Author: Harinder Baweja
Publication: India Today
Date: January 8, 2001
The dangers to it are less threatening
but the US has had a straightforward counter-terrorism policy in place
for years: make no concessions to terrorists and strike no deals; bring
terrorists to justice; and isolate and apply pressure on states that sponsor
terrorism to make them change.
For India, terrorism has been "Threat
No. 1'' since the early 1980s. But after two decades there is neither a
policy nor a broad outline. In fact, there aren't adequate laws to deal
with the growing menace that former Punjab director-general of police K.P.S.
Gill says is "aimed at undermining the state".

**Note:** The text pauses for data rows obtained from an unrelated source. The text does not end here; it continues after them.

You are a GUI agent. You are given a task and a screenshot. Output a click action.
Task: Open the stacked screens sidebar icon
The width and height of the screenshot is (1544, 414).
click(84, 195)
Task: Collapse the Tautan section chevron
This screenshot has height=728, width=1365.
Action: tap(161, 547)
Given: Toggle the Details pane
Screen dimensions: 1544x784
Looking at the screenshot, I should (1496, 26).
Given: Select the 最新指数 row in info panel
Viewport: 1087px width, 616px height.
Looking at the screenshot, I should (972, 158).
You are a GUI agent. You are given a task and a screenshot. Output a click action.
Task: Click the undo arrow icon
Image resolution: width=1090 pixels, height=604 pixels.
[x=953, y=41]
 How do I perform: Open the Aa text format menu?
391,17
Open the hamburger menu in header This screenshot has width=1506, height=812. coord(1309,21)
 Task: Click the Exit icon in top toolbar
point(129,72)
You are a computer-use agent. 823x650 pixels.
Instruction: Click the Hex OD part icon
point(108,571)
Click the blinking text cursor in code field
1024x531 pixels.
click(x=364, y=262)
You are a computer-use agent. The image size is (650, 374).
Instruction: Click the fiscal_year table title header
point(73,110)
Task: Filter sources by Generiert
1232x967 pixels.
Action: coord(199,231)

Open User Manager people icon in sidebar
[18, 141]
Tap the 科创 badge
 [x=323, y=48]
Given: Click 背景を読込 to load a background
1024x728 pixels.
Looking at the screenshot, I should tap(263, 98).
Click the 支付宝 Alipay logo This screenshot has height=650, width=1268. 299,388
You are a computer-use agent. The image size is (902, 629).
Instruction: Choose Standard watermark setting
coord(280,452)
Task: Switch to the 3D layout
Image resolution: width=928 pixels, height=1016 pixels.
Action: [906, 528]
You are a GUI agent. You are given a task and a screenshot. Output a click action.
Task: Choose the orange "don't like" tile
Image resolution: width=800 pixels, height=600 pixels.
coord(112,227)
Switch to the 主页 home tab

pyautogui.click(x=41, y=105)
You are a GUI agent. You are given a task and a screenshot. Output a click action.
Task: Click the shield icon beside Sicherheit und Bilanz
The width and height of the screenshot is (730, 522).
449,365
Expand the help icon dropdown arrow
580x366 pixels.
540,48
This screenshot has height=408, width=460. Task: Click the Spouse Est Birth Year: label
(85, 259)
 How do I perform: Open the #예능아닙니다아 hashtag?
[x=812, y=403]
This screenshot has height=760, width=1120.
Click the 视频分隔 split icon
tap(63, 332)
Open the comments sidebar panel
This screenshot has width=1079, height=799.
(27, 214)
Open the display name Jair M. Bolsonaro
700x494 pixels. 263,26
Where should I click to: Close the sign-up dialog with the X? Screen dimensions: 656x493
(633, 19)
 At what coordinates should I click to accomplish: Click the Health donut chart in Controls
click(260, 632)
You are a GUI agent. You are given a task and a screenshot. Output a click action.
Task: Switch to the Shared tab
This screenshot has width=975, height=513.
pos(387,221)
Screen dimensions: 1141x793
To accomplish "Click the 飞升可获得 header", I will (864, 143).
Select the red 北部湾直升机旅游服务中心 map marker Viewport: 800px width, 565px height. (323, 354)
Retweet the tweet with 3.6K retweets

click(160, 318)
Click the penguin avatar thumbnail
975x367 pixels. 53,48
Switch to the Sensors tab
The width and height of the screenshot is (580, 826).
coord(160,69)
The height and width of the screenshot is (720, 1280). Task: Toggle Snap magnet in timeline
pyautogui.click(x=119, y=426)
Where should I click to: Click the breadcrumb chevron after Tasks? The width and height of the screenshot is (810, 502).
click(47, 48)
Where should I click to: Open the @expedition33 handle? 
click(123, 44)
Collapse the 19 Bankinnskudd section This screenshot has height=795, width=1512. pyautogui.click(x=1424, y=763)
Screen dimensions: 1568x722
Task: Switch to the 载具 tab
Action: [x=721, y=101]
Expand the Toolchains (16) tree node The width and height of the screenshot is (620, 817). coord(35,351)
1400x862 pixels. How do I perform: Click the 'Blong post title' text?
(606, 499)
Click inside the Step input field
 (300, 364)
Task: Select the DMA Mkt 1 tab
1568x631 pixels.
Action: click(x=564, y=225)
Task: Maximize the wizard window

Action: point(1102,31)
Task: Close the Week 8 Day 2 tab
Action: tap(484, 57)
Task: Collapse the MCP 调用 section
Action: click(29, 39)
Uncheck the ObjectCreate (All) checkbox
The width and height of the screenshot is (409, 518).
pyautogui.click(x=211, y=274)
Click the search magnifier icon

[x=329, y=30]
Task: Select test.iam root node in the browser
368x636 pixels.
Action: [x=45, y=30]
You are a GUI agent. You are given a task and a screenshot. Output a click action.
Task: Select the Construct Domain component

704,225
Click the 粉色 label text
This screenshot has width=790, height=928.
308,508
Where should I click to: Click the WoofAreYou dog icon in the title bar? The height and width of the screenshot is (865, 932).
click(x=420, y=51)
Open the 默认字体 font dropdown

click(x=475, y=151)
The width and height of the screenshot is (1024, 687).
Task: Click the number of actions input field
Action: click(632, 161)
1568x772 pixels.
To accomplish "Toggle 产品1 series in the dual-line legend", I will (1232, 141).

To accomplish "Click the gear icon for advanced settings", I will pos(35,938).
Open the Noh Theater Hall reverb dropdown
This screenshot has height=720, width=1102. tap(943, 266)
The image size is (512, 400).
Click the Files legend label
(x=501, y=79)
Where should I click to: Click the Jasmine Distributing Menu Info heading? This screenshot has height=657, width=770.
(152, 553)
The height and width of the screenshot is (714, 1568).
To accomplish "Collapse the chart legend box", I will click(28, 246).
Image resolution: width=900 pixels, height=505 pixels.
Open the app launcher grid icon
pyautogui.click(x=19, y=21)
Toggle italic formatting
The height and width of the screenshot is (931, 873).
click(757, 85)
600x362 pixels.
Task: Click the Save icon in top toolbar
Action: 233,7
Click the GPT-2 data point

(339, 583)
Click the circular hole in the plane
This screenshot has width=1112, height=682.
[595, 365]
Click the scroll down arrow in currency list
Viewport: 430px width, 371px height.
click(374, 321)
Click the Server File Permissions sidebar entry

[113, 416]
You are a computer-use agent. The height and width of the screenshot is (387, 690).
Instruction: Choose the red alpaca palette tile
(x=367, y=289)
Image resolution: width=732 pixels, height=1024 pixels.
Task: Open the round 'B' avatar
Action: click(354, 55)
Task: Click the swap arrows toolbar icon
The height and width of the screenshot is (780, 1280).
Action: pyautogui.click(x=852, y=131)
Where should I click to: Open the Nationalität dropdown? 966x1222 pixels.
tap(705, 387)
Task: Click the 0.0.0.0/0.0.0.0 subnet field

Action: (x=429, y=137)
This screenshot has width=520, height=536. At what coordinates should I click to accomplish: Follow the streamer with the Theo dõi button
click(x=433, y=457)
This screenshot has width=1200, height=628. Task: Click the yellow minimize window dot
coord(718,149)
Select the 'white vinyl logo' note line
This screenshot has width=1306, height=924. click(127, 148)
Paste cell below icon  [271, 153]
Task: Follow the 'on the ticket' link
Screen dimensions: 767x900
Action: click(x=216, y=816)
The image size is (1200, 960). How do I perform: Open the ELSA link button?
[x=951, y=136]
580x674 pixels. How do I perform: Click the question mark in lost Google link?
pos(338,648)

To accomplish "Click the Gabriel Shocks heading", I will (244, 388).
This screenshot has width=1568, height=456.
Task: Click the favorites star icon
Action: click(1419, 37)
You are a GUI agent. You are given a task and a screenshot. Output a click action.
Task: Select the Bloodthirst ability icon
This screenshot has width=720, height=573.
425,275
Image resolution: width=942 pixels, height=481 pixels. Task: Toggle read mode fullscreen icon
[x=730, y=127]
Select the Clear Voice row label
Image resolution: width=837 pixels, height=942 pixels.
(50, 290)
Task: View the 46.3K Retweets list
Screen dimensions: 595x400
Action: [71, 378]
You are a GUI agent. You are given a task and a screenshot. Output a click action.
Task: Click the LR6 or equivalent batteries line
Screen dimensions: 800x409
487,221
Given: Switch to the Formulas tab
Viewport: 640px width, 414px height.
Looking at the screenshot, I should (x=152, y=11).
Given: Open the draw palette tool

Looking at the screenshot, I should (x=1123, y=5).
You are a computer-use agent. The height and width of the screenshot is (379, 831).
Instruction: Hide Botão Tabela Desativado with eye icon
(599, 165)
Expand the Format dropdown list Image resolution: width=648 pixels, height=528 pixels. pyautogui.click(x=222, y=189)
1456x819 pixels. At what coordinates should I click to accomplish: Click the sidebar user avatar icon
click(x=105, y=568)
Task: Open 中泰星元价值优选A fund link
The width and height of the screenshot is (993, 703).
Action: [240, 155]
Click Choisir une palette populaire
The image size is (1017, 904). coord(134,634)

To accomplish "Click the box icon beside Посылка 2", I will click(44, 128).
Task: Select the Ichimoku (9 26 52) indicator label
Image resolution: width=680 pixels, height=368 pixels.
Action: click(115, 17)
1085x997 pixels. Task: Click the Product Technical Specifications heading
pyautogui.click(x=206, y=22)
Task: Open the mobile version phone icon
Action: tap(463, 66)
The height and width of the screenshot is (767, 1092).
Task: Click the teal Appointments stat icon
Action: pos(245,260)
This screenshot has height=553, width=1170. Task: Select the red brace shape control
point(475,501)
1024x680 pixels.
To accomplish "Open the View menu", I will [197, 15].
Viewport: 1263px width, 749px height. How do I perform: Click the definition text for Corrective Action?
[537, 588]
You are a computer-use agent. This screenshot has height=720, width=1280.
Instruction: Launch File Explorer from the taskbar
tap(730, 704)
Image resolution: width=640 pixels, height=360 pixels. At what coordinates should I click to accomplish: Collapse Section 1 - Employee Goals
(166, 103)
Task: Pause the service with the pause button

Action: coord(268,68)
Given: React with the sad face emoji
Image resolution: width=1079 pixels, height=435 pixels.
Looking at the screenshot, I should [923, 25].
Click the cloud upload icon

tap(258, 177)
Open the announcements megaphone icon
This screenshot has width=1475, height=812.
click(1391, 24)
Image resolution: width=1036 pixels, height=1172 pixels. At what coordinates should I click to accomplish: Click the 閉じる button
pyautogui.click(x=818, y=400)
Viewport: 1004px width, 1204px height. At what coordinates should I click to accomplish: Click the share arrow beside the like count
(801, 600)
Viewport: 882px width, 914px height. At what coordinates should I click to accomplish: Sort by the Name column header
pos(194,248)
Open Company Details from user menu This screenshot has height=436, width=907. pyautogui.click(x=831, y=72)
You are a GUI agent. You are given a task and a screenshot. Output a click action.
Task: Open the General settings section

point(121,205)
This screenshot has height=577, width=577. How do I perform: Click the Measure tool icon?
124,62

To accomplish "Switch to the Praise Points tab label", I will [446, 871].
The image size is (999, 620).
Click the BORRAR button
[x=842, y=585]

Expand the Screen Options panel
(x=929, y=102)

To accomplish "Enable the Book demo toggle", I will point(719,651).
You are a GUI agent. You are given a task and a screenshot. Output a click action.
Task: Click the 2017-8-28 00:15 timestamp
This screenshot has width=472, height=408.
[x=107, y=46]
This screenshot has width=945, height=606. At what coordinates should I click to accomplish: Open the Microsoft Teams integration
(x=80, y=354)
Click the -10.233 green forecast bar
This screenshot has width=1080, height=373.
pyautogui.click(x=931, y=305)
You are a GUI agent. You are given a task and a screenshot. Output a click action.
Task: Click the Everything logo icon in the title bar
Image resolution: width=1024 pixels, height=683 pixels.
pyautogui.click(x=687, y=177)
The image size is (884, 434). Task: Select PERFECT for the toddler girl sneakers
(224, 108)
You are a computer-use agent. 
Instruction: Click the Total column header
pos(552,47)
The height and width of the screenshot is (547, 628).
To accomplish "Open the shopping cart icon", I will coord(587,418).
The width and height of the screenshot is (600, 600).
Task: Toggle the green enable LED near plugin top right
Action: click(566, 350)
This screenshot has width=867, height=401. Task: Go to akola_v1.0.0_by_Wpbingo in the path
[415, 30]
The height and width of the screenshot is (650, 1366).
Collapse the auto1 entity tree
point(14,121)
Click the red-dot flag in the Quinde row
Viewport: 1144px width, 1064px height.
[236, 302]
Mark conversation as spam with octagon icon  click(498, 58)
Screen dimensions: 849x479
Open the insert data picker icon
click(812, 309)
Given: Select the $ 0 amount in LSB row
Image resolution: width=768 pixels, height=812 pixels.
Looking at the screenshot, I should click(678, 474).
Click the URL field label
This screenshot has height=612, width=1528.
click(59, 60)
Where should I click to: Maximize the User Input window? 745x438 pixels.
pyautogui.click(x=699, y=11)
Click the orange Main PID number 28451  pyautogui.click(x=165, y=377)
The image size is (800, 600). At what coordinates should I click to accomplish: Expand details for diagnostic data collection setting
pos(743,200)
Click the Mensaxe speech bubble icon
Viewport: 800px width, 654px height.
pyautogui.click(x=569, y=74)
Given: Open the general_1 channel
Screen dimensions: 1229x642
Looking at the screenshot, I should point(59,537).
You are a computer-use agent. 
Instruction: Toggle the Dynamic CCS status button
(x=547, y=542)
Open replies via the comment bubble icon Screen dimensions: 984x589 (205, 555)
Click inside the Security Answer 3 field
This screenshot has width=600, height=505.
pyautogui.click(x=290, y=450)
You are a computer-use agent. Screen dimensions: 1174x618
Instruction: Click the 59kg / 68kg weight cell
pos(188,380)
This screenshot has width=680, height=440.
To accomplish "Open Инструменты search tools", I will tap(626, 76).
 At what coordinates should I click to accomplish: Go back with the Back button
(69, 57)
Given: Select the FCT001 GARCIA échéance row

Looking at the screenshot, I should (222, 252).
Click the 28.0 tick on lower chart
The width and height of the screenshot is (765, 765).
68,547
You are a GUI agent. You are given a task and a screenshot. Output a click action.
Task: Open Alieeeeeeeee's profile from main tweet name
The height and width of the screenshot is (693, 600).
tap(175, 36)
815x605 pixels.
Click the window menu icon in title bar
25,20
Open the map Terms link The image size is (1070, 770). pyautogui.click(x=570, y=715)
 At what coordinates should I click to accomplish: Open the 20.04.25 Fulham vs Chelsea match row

The archaic Indian Penal Code does
not define a terrorist. It still talks of "thugs" and "dacoits". Similarly,
explosives don't include substances like RDX. Apart from the Disturbed
Areas Act, insurgency-affected states like Jammu and Kashmir, Assam and
Manipur are governed by virtually the same laws as other states. But as
Gurbachan Jagat, former Jammu and Kashmir DGP and current chief of the
BSF, puts it, "The threat is no longer confined to a few states. The ISI
has branched out all over India and there are no laws to deal with inter-state
movements." A police team from Kashmir, for instance, cannot make arrests
in another state unless the local police cooperates. Similarly, the Intelligence
Bureau, often armed with specific information has to await local cooperation
because it does not have statutory powers to arrest. Moreover, rivalries
and one-upmanship games of different police forces prevent a cohesive anti-terrorist
strategy from emerging. The ISI exploits this fully.
The only law designed to deal with
the terrorist threat-TADA-was repealed in 1996 following an outcry that
it was directed against minorities. In early 1999 the Law Commission came
up with a draft Prevention of Terrorism Bill but the Government shied away
from enacting it after human rights activists and some states opposed it
for being another version of TADA.
Last September, the Home Ministry,
with inputs from intelligence agencies, proposed a federal agency investigating
terrorist crimes. While a conference of police chiefs endorsed the idea,
it was opposed at the conference of chief ministers. For lack of political
agreement, a fire-fighting approach of pumping in troops persists. The
roots of the problem are rarely addressed. Like how the administration
in Manipur is subverted to the extent where even senior bureaucrats pay
10 per cent of their salaries as taxes to insurgents.